Description of the emergency context

Menjez is a small village of around 1,000 registered voters, located at an altitude of 350 m above sea level in the Governorate of Akkar, Northern Lebanon, and close to the Syrian border. Menjez lacks a sewage network, which means that each house disposes of its wastewater in a pit that ultimately flows into a nearby river. The targeted households did not have a pit and were directly connected to a open sewer which resulted in odors, mosquitos, and other insects downstream, which caused tensions and complaints amongst the village dwellers.

Description of the treatment process
For secondary treatment, the system uses filter media technology (100 m2/m3), comprising of: - an Anaerobic Baffled Reactor (ABR) - an Anaerobic Filter (AF); For tertiary treatment, it relies on Slow Sand Filtration (SSF) and is thus gravity-based. The system is passive in terms of energy input, and has been in matured operational status since early 2022.

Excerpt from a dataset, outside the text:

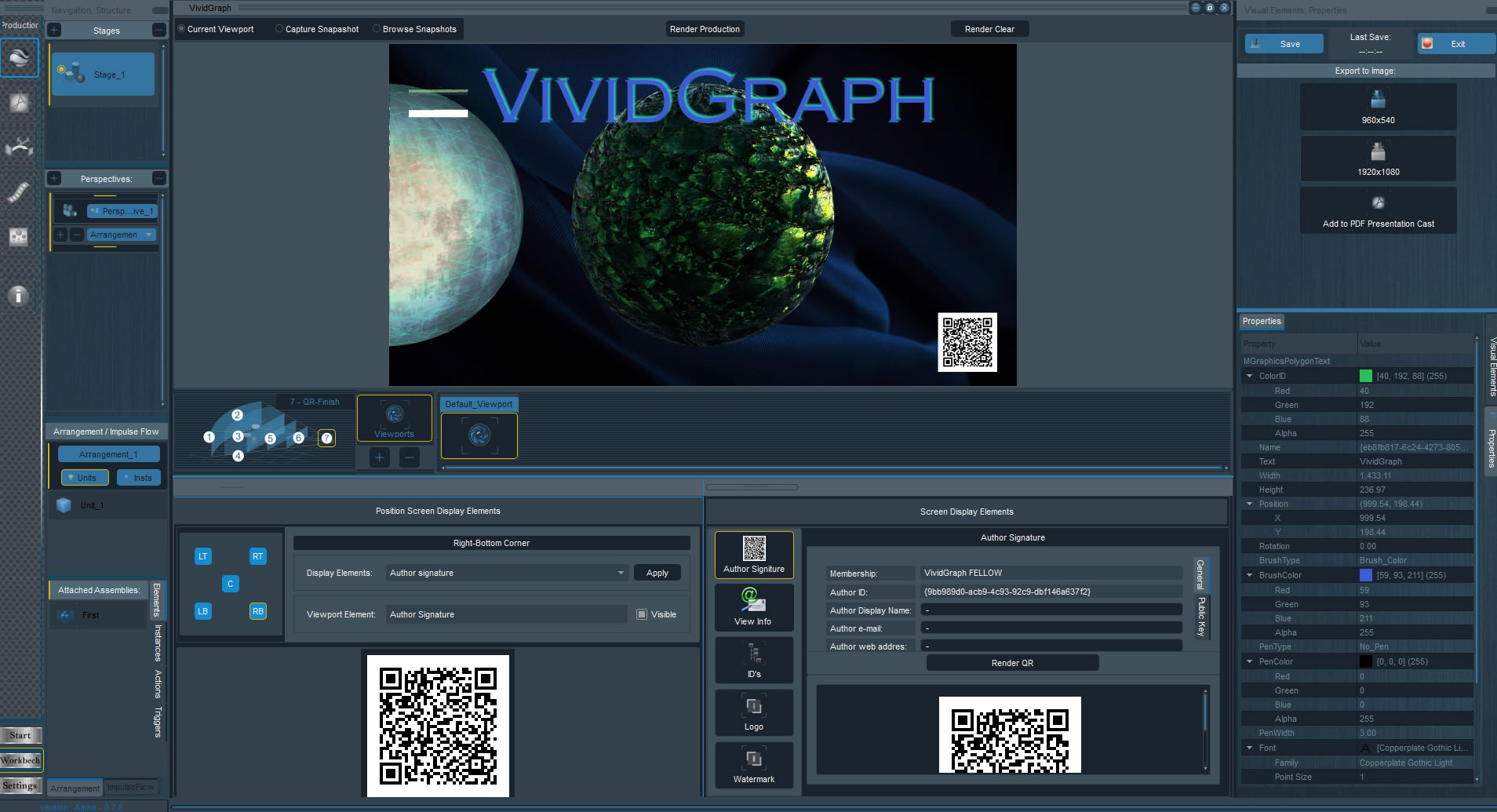Click the green ColorID color swatch

click(1366, 376)
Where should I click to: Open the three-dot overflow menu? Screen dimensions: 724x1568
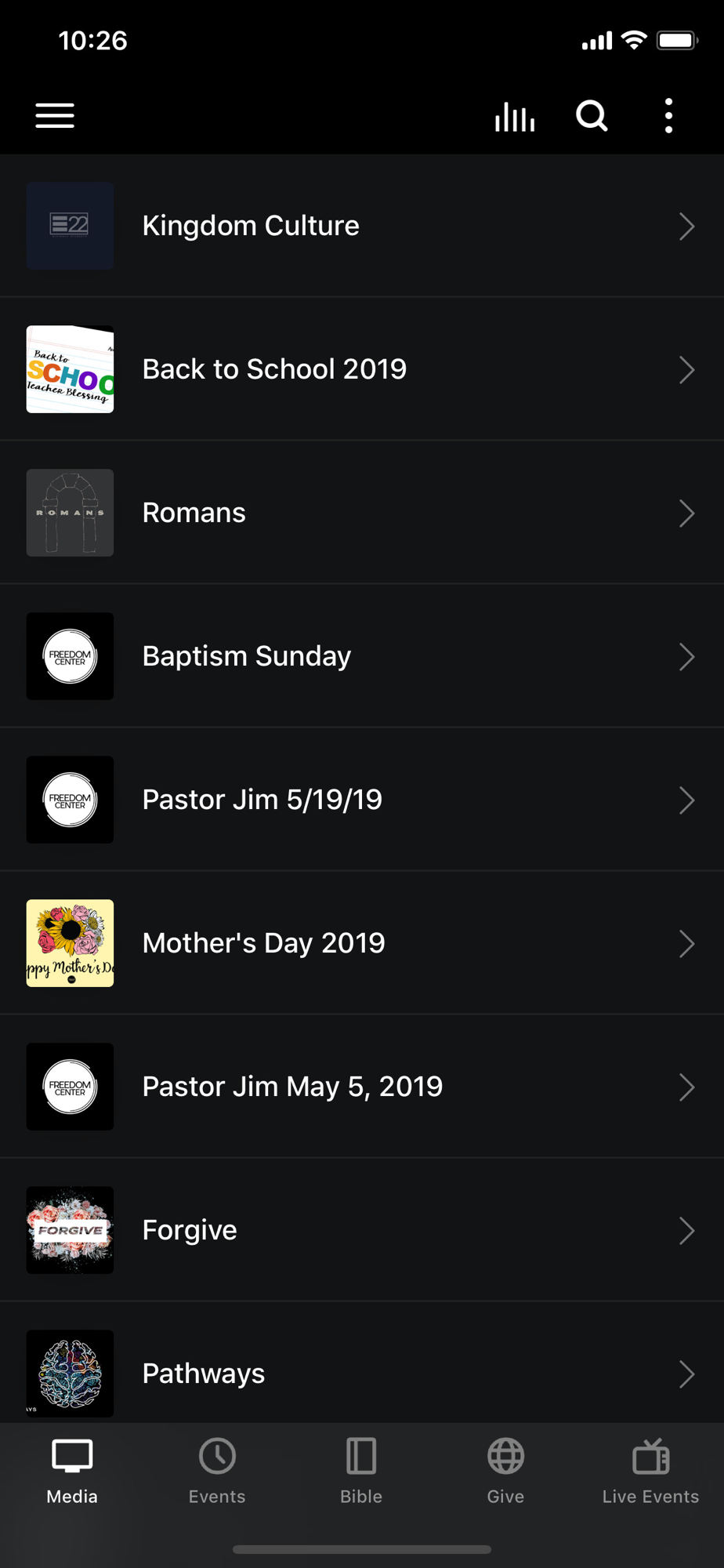(668, 116)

Assessment & design feasibility
Solidarités international (SI) carry out consultation sessions first with the Municipality and then, with facilitation from the Municipality, with the dwellers of the pilot group. The Mayor and the dwellers interviewed by the Evaluation Team mentioned that the consultation sessions attempted to probe them for feedback on the designs, but that the respondents did not have the technical know-how for this, which made the sessions more informative than consultative. From the interviews made, one can confirm that the rate of social acceptance of the intervention is high; it is recognized that the installed DEWATS have effectively solved the problems that were at the origin of the intervention (odors, insects, general pollution hazard).
Construction
These systems are handling relatively low strength influent wastewater streams which do not reflect ITS conditions, but domestic wastewater characteristics. This might explain why the treatment efficiency was almost half that of systems handling ITS waste; if the incoming concentration is lower, and that value is used to calculate removal efficiency, then the removal efficiency would be less. What is important however, is that the effluent produced is similar to those produced by other systems handling stronger wastes with lower hydraulic loads of ITS context (35 L/cap.d), while also treating higher hydraulic loads corresponding to higher wastewater generation rates of Lebanese citizens (150 L/cap.d). The system tanks being steel type had one of its compartment covers was stolen, and while originally the SSF compartment was kept uncovered by way in keeping in line with the unified design of Batch 3 systems, SI will be installing covers for the SSF compartment in order to eliminate odors currently emanating from it. Still the system can be said to be operational and effective. In fact, the Menjez Municipality will be cashing on this success story to attract funds for a larger-scale intervention.
Operation & Maintenance
Although not sufficiently conclusive, Menjez DEWATS passed BOD, TP, and FC, close to passing COD in terms of national standards for environmental limit values (ELVs) at the time of sampling and this evaluation.
Lessons learned
The intervention at Menjez was successful primarily due to the existence of a personal champion for it, namely the Mayor. In such as Lebanon’s, characterized by personal rather than institutional policy-making, the personal role of mayors, especially in smaller, rural contexts such as Menjez, becomes key to the thriving or detriment of a project.
Strengths
1. Cost effictivness: the reduction of deslduging cost ranges between 90 % and 95 % thus confirming targets of SAP being reached. 2. The small size of the municipality translates into an efficient decision-making structure with respect to innovation and new DEWATS. 3. In and following its implementation, the intervention was accompanied by a high degree of social acceptance by the villagers of Menjez. This in turn owes itself to a seemingly high degree of institutional trust in the Mayor/Municipality, and to the fact that the intervention was not parachuted onto the site, but rather arose from the grievances felt by the dwellers in a genuine bottom-up instance.